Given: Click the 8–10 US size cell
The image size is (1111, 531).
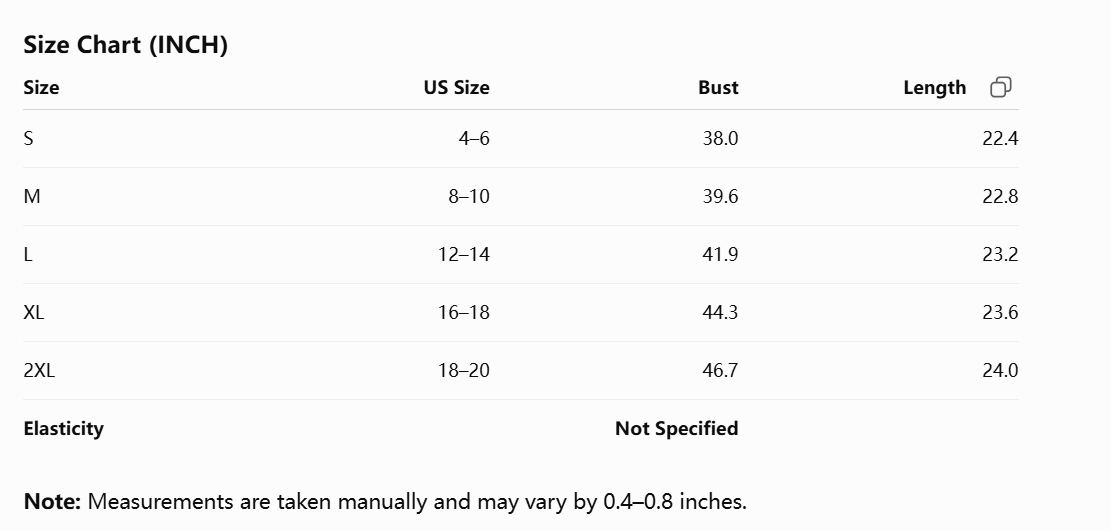Looking at the screenshot, I should pyautogui.click(x=468, y=196).
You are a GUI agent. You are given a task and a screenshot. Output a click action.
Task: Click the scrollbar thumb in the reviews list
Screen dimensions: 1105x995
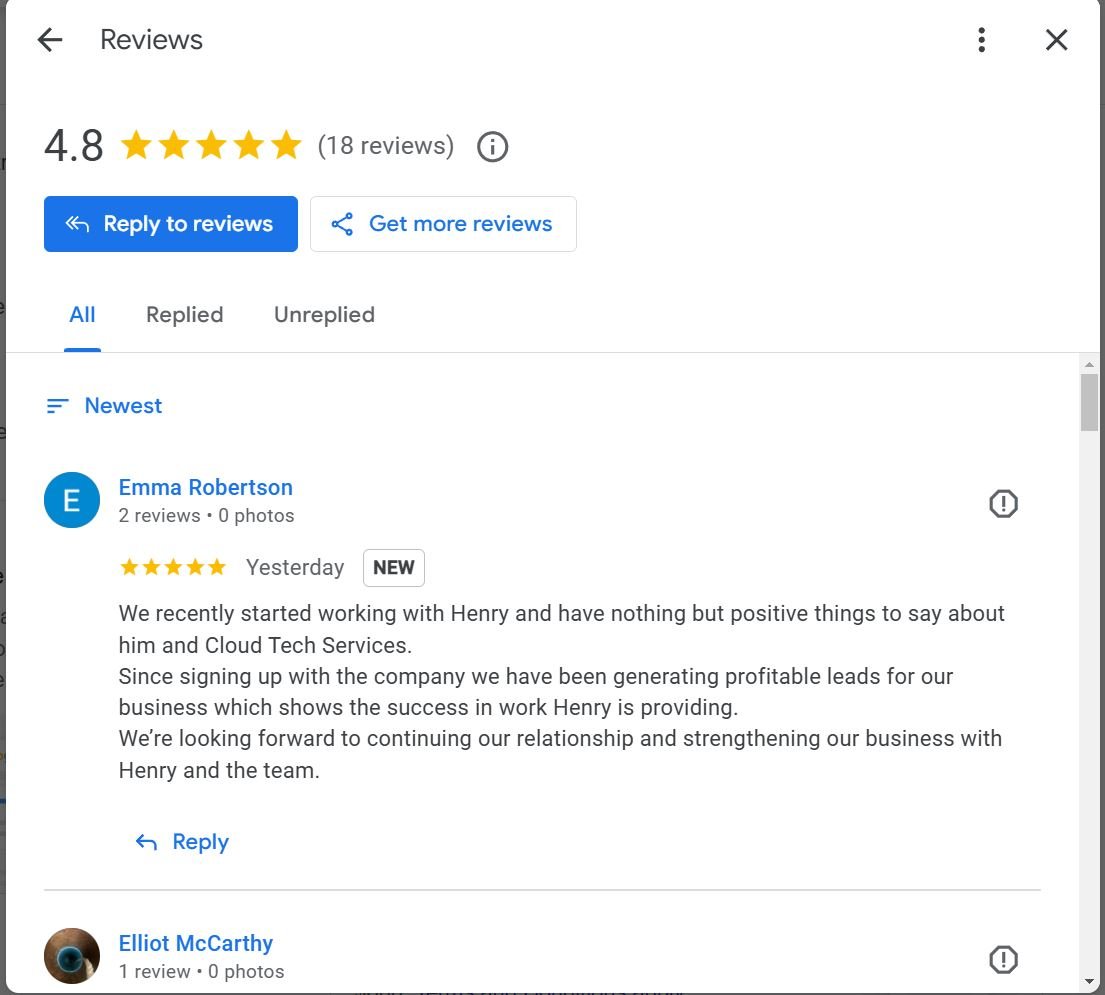[x=1089, y=400]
# # # # # # #
▶ Task directions:
Without the pictures, reproduce every line of the records above exactly.

▶ Written solution:
Given: Click the 8–10 US size cell
The image size is (1111, 531).
Looking at the screenshot, I should pyautogui.click(x=468, y=196).
You are a GUI agent. You are given a task and a screenshot. Output a click action.
Task: Click the scrollbar thumb in the reviews list
Screen dimensions: 1105x995
[x=1089, y=400]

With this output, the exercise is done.